A cafeína é uma substância iminentemente “activa”. Está contemplada nos regulamentos de doping de todas as federações desportivas. Mesmo um consumo moderado de café pode “acusar” nos controlos.

O Conselho da Associação Médica dos Estados Unidos para Assuntos Científicos (American Medical Association on Scientific Affairs) sugere que se consumam até 250 mg de cafeína por dia. O café expresso é o que apresenta maior concentração (250 a 330 mg por duas chávenas de bebida). Contudo, o chamado descafeinado também não é totalmente isento de cafeína, tal como o café tradicional (denominado “café as velhas”) e o solúvel, o chá (preparado e instantâneo), o chocolate, as colas, inclusive as diet, e diversos refrigerantes.

Como vantagens do consumo de cafeína, em doses aconselháveis, podem apontar-se o estado de maior alerta, um incremento da boa disposição, uma redução da fadiga, um auxílio em termos respiratórios, em caso de asma, e um alívio das dores de cabeça. Em acréscimo, trata-se de um hábito fácil de erradicar, se nos dermos conta de que estamos a ficar excessivamente dependentes, isto, naturalmente, quando se fala de doses minimamente normais.

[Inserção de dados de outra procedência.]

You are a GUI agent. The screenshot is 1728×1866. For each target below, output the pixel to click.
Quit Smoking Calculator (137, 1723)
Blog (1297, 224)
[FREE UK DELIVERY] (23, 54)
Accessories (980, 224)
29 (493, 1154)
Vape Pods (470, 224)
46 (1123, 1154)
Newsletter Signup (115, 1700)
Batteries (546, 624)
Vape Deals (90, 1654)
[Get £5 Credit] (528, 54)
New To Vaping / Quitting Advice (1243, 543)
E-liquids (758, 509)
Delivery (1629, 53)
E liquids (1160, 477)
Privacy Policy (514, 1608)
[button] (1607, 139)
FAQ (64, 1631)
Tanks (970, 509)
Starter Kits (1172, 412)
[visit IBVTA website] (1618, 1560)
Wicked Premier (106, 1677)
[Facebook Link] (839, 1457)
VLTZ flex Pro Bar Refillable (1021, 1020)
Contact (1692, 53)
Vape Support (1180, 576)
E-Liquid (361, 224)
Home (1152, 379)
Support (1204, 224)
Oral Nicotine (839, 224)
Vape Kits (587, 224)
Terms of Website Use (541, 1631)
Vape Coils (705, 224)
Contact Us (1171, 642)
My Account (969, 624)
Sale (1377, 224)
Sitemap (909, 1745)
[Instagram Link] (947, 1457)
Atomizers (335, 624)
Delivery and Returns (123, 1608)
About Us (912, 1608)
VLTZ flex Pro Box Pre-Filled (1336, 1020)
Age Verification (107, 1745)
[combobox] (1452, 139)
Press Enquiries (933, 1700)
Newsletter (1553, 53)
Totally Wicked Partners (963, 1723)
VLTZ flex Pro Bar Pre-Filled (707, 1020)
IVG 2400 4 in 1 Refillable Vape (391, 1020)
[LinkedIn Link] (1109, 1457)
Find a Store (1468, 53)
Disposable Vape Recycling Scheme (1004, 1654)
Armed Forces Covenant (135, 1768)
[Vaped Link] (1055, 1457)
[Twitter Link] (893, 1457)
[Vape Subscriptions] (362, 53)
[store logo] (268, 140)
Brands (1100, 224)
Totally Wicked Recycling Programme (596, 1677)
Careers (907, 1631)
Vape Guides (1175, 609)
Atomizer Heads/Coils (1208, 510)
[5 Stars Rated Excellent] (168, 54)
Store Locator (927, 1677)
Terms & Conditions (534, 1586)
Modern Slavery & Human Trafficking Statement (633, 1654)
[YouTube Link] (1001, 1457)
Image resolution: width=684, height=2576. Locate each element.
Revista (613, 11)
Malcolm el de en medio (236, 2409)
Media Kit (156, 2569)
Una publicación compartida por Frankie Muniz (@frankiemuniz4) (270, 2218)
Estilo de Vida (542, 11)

No outro prato da balança pesam alguns inconvenientes. A dependência da cafeína torna-se uma possibilidade depois de um extenso período de uso intensivo, após o qual, pretendendo deixar a cafeína de forma repentina, se pode sofrer de ressaca, que consta de dores de cabeça fortes e, eventualmente, depressão. Paralelamente, ela é passível de interferir com o sono, despoletando insónias. Em demasia, pode ainda provocar nervosismo, irritabilidade, ansiedade exacerbada, e, por vezes, tremura nas mãos. Por outro lado, pode fazer aumentar a tensão arterial e o ritmo cardíaco, o que constitui um hipotético input para as doenças cardiovasculares. É susceptível de desencadear, igualmente, problemas estomacais e, se tragada em grandes quantidades, diarreia. Uma vez que cria habituação, o organismo precisa de porções sempre superiores para obter um efeito semelhante, para conseguir a mesma eficácia; possui um mecanismo idêntico ao do tabaco (relativamente à nicotina), ao álcool ou às drogas. A cafeína é ainda capaz de estimular desmedidamente o organismo, causando uma libertação de adrenalina em percentagens perigosas, e, em acréscimo, levar à prática de exercício físico acima dos níveis seguros.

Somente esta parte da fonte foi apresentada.